DATA EXTRACT:
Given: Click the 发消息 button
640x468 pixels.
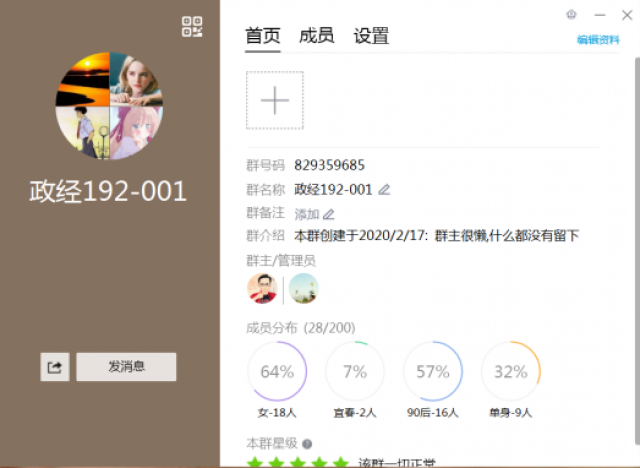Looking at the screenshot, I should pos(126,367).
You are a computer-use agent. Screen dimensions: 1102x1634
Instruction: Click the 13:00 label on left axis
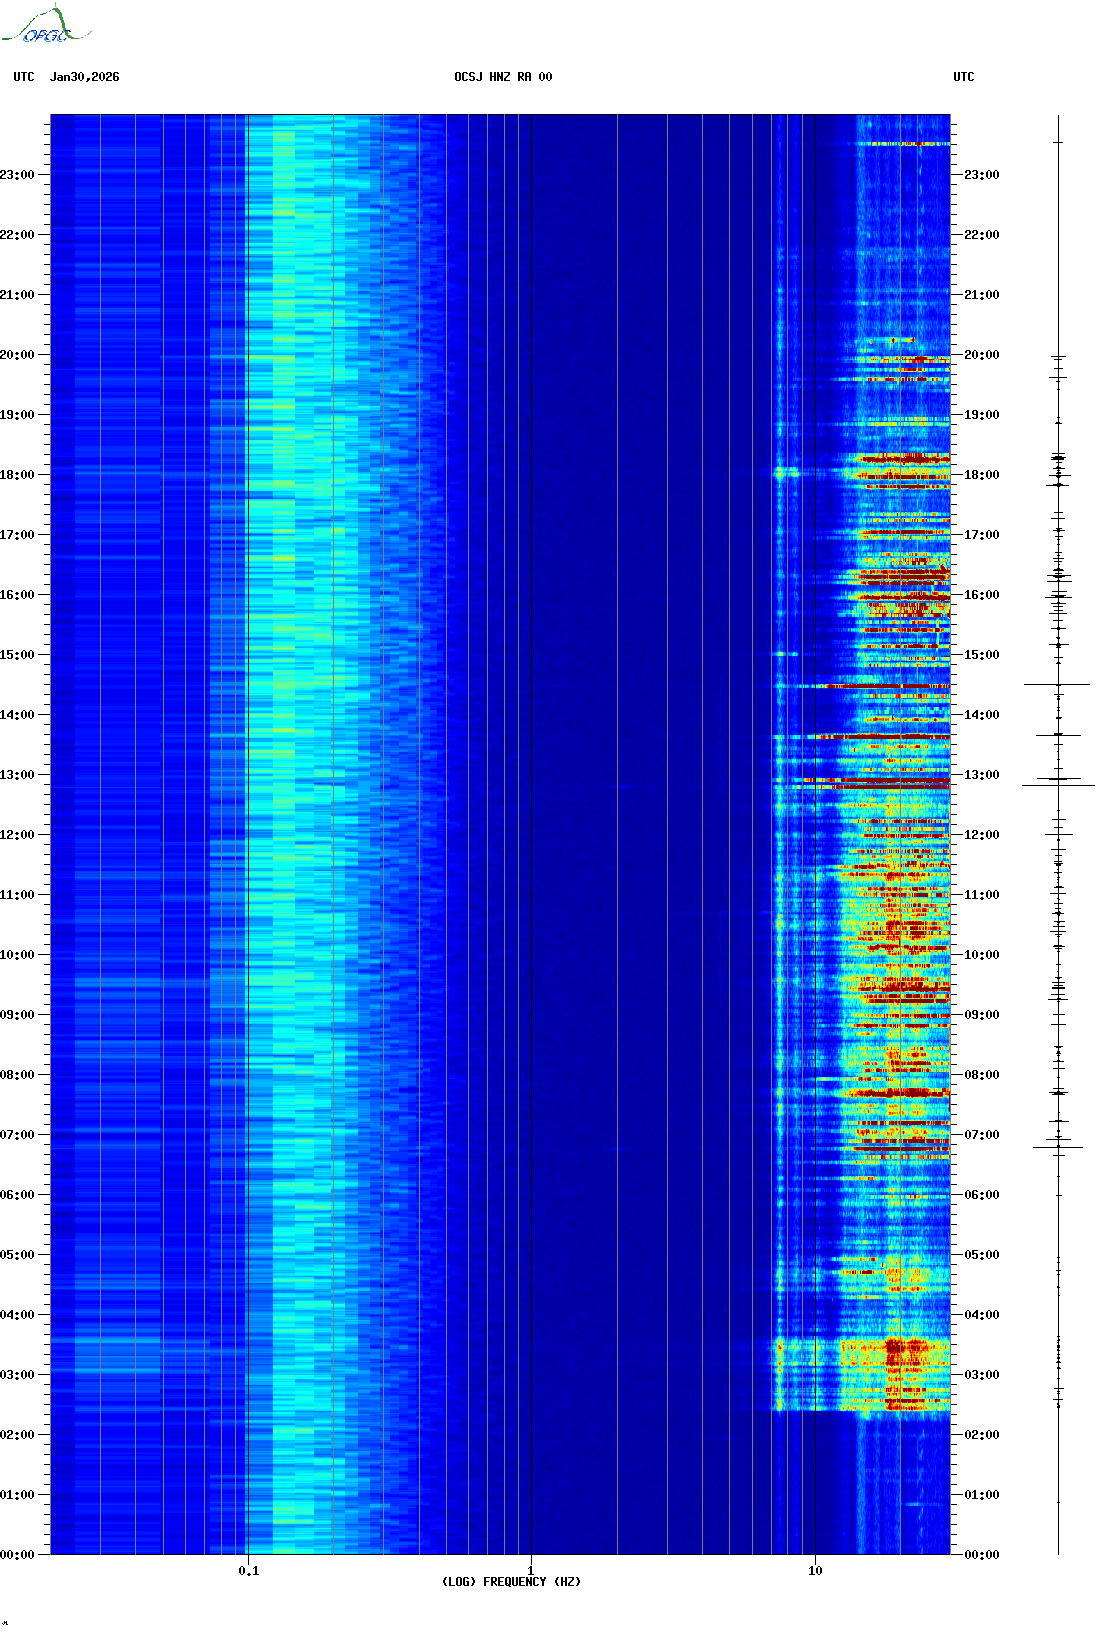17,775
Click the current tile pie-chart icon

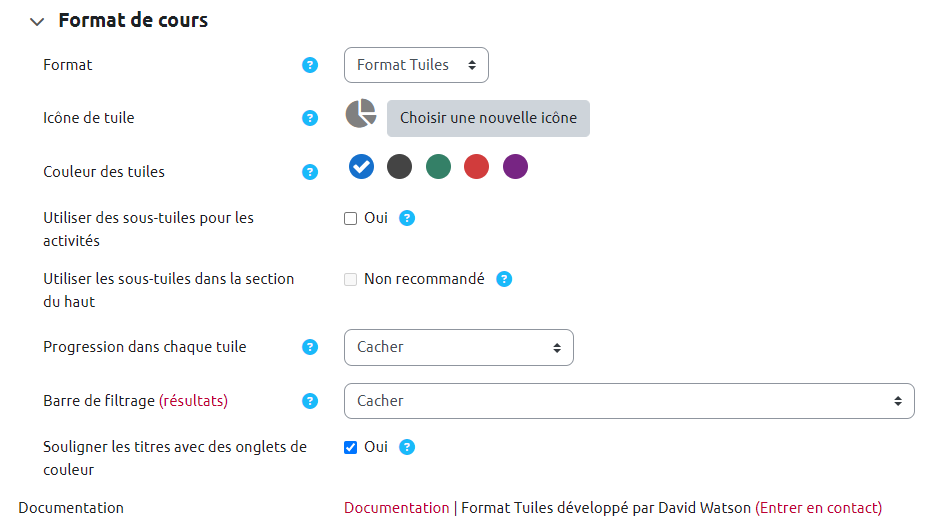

PROBLEM STATEMENT:
Take the listing above and print it exactly, apart from the pictures.

RESPONSE TO THIS TASK:
Given: Click the 发消息 button
640x468 pixels.
Looking at the screenshot, I should pos(126,367).
You are a computer-use agent. Screen dimensions: 1102x1634
Instruction: Click the 13:00 label on left axis
17,775
Click the current tile pie-chart icon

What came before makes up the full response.